At last we reached Libourne, with a minute to spare for catching our train, and happily succeeded in boarding it. Just outside Libourne we could see great bunches of yellow bananas hanging up outside the cottage walls. The trees here were the softest carmine, mixed with others of burnt sienna, while some resembled nothing so much as a new door-mat. After Luxé begin the little low walls of loose stones separating meadow from meadow and then, later, a flat, dull-coloured stretch of country. On Ruffec platform the garment which the men here seemed most to affect was a sort of dark puce loose coat, with little pleats down the front. The women wore a sort of close lace cap, with streamers floating over their shoulders.

Out in the open again we came upon alternate dark green of broom and cloth of gold of foliage everywhere. The curtain of heavy cloud had lifted a little, and beneath shone a gorgeous flame sunset low over meadows of red-brown soil, the darker brick-red of dying bracken over the cold grey of the cottages, and the white gleam of the twisting stream winding in and out between the meadows.

[CHAPTER VIII]

One cannot but regret that in most parts of France to-day, the picturesque costumes of the peasants are almost a thing of the past. In out-of-the-way districts, it is true, they still linger here and there, but they have to be searched for, as a rule, to be seen.

"Ah! ces jolies costumes sont perdues," said the manageress of our hotel at Poitiers, and she assured us they were only now to be found far away in the country. However, we discovered a few examples at market time in the city. Some of the caps fit close to the head, and have a frill round the face. The opportunity for a little individuality in pattern occurs at the back, where is the fullness and body of the cap. Some again consist only of a plain fold of linen, and boast two long streamers at the back; while others have the added dignity of a high peak (as given in picture,) which always confers a certain air upon its wearer, "an air of distinguishment" which impresses itself always upon the beholder.

The long, striped, navy-blue blouses which the men affect here, reach to below the knees, and are loose and open at the neck. Over them they wear, in bad weather, the invariable loose black cape with pointed hood drawn over the head. I saw one or two blouses of soft lilac silk, fastened at the neck with quaintly shaped little silver buckles.

A French market is the purgatory of the innocent.

This was ruthlessly shewn forth on market day at Poitiers. The squealing, the clucking, the squawking are unceasing and insistent everywhere. No one can fail to hear them. But it requires the quiet, observant, sympathetic eye to see the other, less evident, forms of distress. By means of this last, however, one sees the mute suffering in the eyes of the turkeys, for instance. Sometimes a turkey would be blinking hard with one eye, while the lid of the other rose miserably every now and again.

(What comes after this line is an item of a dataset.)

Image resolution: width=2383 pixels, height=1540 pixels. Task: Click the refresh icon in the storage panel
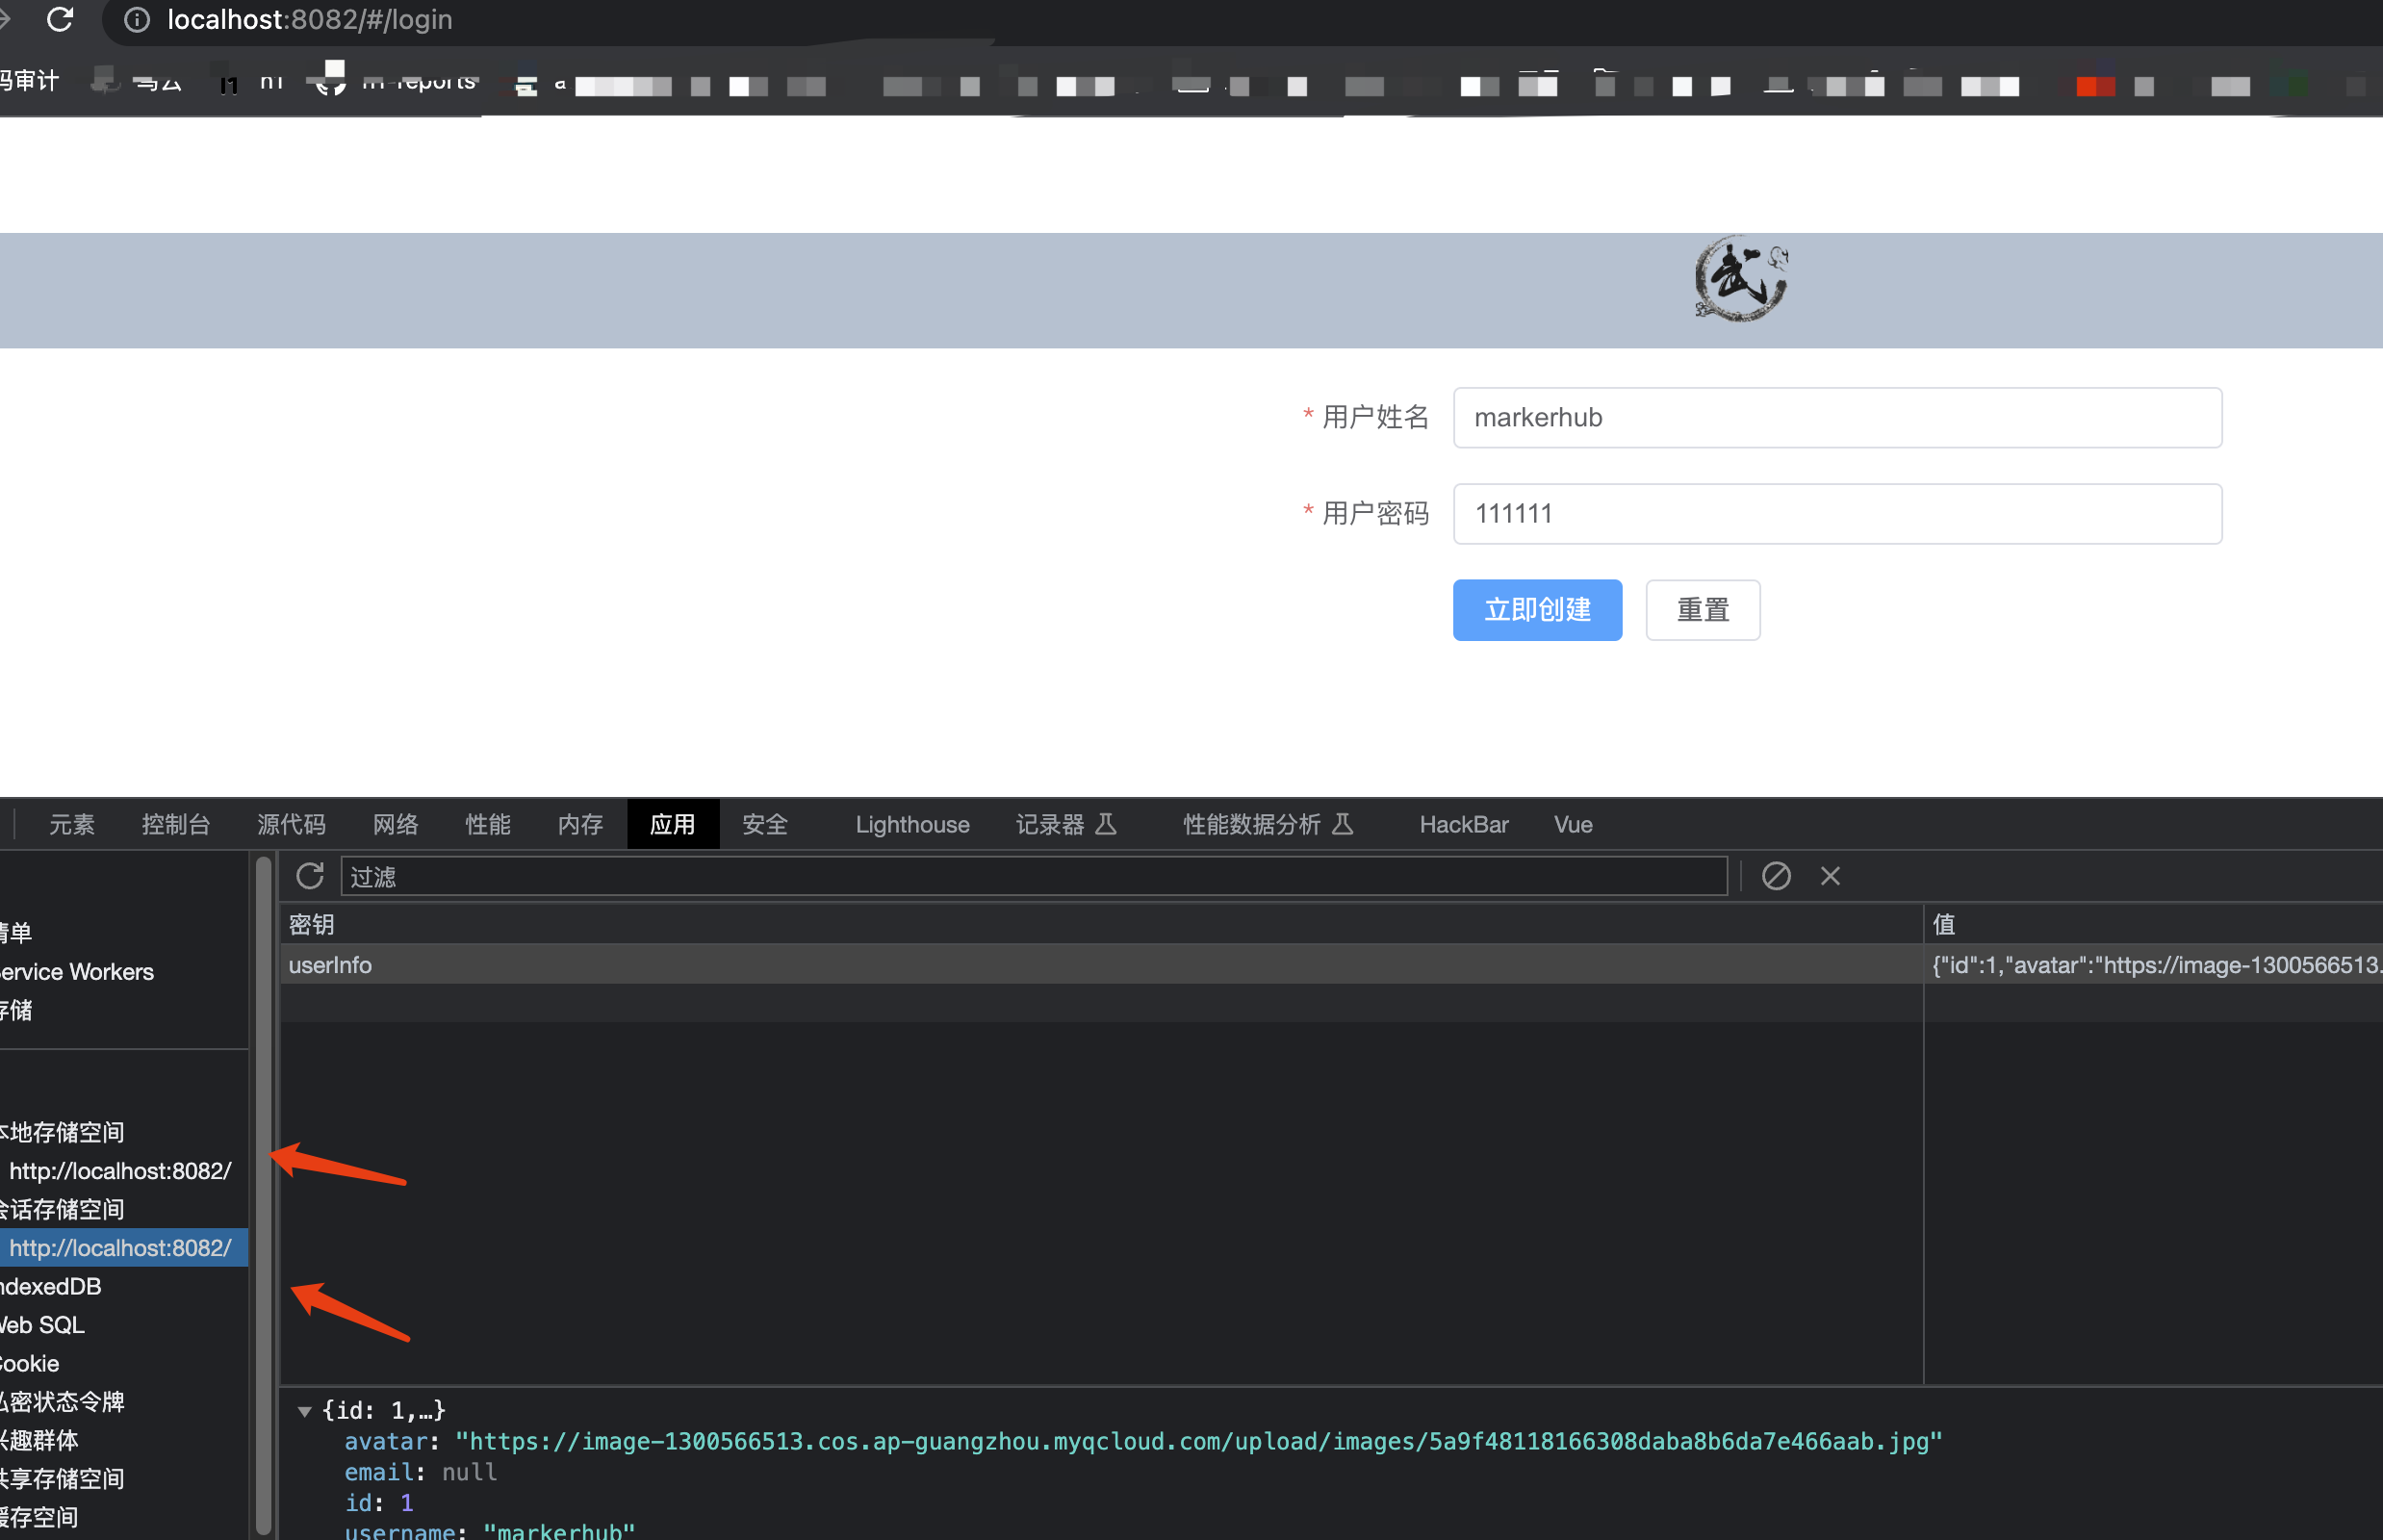coord(310,876)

While I was standing by, some passing boy, with fiendish cruelty, set his dog at a pair of turkeys lying close at his feet, helpless and terrified, their feet tied tightly together. At a little distance off I could see one of these unhappy creatures hanging head downwards, its poor limp wing being brushed roughly and jerked carelessly by all who passed that way.

Then there were the rabbits. What words could describe the excruciating panic to which they are subjected, when one remembers their timidity and nervousness in a wild state. No worse misery could be devised for them than the prodding and punching and tossing up and down which they receive on all hands as they await, amidst the babel of noise around them, their last fate. The only members of the dumb creation who seemed fairly indifferent to their surroundings, and indeed to regard them with a certain grim humour, were the ducks. Everyone is aware that there exists in France the equivalent of our Society for Prevention of Cruelty to Animals, but my experience convinced me that it is not nearly so energetic as is our own society.